Dataset entries
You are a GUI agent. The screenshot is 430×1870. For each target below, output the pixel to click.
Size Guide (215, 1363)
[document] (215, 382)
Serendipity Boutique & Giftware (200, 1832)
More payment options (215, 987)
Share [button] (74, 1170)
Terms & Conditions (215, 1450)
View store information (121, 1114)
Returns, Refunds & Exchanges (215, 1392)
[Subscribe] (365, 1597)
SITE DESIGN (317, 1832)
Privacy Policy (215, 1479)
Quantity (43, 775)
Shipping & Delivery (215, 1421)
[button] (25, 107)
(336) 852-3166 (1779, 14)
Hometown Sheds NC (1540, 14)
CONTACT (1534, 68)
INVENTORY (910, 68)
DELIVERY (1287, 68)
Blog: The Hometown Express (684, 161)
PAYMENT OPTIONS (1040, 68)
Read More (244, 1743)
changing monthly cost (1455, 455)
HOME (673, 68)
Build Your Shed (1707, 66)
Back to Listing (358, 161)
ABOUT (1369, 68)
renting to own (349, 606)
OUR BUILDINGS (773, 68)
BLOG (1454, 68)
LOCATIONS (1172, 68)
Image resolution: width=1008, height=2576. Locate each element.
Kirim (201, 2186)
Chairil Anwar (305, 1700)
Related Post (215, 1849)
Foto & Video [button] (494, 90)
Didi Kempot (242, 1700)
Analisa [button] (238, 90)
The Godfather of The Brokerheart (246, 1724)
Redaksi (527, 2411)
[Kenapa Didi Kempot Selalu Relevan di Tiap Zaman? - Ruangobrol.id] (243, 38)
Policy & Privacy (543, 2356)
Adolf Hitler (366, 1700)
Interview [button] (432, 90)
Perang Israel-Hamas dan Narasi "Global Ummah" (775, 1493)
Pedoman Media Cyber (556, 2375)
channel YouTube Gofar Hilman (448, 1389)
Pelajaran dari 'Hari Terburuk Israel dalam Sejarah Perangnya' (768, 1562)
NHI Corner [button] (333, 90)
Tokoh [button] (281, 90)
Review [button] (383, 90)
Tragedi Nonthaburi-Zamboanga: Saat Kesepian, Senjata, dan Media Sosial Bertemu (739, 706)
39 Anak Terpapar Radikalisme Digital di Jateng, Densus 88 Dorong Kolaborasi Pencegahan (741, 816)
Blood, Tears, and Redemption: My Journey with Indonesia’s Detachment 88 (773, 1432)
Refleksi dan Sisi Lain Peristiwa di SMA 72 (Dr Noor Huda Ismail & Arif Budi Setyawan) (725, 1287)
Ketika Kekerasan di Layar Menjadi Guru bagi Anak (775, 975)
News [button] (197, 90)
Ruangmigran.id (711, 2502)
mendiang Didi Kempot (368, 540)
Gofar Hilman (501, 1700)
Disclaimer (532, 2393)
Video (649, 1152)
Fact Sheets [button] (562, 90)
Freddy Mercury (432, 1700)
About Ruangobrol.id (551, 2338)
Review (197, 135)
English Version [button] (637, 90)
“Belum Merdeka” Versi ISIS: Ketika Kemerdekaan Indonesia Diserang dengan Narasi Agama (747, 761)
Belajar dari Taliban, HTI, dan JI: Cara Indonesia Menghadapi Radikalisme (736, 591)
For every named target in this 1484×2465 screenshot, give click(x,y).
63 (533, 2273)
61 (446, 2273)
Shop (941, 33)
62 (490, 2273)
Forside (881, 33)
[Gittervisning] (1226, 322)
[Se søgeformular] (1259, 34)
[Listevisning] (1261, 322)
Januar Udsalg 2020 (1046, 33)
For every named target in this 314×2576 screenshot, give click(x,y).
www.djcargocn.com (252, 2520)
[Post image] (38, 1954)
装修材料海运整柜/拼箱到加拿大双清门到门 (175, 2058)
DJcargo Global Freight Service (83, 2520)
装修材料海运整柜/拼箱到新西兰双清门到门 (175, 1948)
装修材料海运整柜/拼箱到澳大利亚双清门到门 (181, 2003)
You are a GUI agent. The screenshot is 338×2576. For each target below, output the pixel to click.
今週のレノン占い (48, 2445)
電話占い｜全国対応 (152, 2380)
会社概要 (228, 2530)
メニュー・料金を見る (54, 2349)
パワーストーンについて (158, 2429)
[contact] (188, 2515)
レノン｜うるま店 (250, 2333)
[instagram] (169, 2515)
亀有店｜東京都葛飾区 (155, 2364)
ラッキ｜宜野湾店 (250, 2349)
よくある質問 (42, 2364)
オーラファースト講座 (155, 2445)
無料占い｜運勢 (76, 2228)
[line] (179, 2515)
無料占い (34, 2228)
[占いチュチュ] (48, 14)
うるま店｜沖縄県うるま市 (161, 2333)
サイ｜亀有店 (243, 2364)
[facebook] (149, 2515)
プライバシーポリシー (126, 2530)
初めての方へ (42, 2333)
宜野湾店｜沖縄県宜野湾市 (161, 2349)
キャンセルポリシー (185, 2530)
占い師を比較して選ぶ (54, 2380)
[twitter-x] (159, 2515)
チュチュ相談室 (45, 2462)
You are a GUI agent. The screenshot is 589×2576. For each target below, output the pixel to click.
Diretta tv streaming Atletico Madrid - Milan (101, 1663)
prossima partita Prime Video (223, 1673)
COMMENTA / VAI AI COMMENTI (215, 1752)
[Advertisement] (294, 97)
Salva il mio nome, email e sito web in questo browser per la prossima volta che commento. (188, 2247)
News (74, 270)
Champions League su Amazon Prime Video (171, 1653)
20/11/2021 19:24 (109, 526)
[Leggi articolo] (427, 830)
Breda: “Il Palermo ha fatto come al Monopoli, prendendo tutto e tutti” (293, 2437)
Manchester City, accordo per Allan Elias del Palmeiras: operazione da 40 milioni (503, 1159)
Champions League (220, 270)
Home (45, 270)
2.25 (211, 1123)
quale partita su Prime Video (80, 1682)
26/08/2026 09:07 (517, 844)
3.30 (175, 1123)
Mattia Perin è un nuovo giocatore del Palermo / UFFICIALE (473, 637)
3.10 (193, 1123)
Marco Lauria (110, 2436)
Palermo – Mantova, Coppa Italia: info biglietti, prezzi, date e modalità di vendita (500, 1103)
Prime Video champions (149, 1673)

--- TASK INSTRUCTIONS ---
Go to the line with "Pedoman Media Cyber (556, 2375)" in the entries above and repeat every line from there through the line with "Blood, Tears, and", exactly and with no other text.

--- EXPECTED ANSWER ---
Pedoman Media Cyber (556, 2375)
channel YouTube Gofar Hilman (448, 1389)
Pelajaran dari 'Hari Terburuk Israel dalam Sejarah Perangnya' (768, 1562)
NHI Corner [button] (333, 90)
Tokoh [button] (281, 90)
Review [button] (383, 90)
Tragedi Nonthaburi-Zamboanga: Saat Kesepian, Senjata, dan Media Sosial Bertemu (739, 706)
39 Anak Terpapar Radikalisme Digital di Jateng, Densus 88 Dorong Kolaborasi Pencegahan (741, 816)
Blood, Tears, and Redemption: My Journey with Indonesia’s Detachment 88 (773, 1432)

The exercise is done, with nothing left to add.